What Design by Contract is not good for

Contracts are statements that, in a successful run of the program, should never be violated. This implies that they should not depend on parameters beyond the programmer's control. For example, contracts should not be used as an input checking device, since this would allow the user to violate contracts simply by entering invalid input. In this case, input checking should be performed in normal, non-contract, code. After being checked and handed off to an internal part of the system, contracts may require valid data. If invalid data is received, it suggests an error in the input checking routine.

Is a contract the same as an assertion?

An "assertion" is a boolean expression that must evaluate true at a certain point in a program. If the expression is false, something is seriously wrong and the program should abort with an error message. C and C++ have long supported assertions through the assert macro. Java gained this ability in JDK 1.4. Contracts are like assertions, but they go beyond simple assertions. A method's contracts are part of its specification, and give invaluable information on how the method is to be used.
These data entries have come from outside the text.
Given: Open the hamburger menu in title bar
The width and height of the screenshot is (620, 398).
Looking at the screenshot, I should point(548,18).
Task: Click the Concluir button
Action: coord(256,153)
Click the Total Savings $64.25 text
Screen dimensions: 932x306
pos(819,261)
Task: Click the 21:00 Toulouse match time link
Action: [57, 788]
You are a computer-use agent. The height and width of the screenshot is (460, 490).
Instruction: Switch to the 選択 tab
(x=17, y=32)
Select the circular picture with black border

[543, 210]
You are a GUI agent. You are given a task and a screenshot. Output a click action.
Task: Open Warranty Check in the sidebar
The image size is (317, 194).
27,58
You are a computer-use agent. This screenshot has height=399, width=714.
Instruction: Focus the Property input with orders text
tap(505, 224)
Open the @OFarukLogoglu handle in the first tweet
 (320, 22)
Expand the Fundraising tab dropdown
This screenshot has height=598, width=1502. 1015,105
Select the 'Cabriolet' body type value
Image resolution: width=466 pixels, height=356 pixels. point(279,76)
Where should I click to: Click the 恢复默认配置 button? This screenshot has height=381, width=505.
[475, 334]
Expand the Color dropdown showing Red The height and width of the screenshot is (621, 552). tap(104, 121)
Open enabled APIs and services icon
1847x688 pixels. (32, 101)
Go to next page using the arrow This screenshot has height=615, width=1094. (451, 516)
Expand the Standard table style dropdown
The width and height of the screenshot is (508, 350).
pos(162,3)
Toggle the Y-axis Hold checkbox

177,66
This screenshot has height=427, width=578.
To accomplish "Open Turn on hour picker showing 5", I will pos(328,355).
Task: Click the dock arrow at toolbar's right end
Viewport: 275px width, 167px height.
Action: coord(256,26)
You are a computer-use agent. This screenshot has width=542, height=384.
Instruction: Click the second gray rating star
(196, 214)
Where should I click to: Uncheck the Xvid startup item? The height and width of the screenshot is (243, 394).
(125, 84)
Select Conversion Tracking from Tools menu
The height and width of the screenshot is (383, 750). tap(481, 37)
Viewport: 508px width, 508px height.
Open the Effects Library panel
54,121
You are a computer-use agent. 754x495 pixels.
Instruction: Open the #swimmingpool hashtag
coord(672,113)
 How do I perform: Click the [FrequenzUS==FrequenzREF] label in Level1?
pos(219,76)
Contracts also surpass assertions because they inherit. Contracts in a superclass are enforced in all subclasses, which helps ensure that subclasses define methods that behave as the superclass author intended.

When are contracts checked?

In general, preconditions are checked when execution enters a method, and postconditions are checked when execution exits the method. Invariants must hold at every observable point, and are checked at the beginning and end of every public method.

What happens when a contract fails?

An error is thrown when a contract fails. The type of error depends on the type of contract that failed, the options being PreconditionViolationError, PostconditionViolationError, and ClassInvariantViolationError. The program usually terminates with an error message when a contract is violated. It is possible to catch and handle these errors, but bear in mind that a contract violation means that the program has moved from its normal operating environment into No Man's Land. It was never intended to function under these conditions. If you catch and handle the contract violation exception, then you are anticipating something that should never take place, and bringing this situation into the program's scope. Often, contract violations point to fundamental problems that demand solution rather than exception handling.

What about contracts and inheritance?

Contracts are inherited, just like methods. When a method is overridden in a subclass, that class may specify its own contracts that modify those of the superclass method. The for rules combining contracts go like this:

A subclass method must:

  • Accept all input valid to the superclass method.
  • Meet all guarantees of the superclass method.
Put another way, the method may "weaken the precondition and strengthen the postcondition". What this means is that the preconditions for the subclass method are logical or-ed with the super class preconditions, and the postconditions are logical and-ed. This requires that the subclass accept all input valid to the super class method, and may accept more that is invalid to the super class. However, it must abide by the guarantees made by its parent, though it is given the option of strengthening those guarantees.

Like postconditions, class invariants are logical and-ed.

For more information on Design by Contract, see the links page.

The history of jContractor

jContractor was proposed in a paper titled "jContractor: a Reflective Java Library to Support Design by Contract", by Murat Karaorman, Urs Hölzle, and John Bruno. After lying dormant for a few years, the project has sprung back to life under the care of Parker Abercrombie, a student of the College of Creative Studies in UCSB. The project also owes a debt of gratitude to Chris Niederauer for help with coding, moral support, and designing the jContractor logo. jContractor is currently hosted on SourceForge.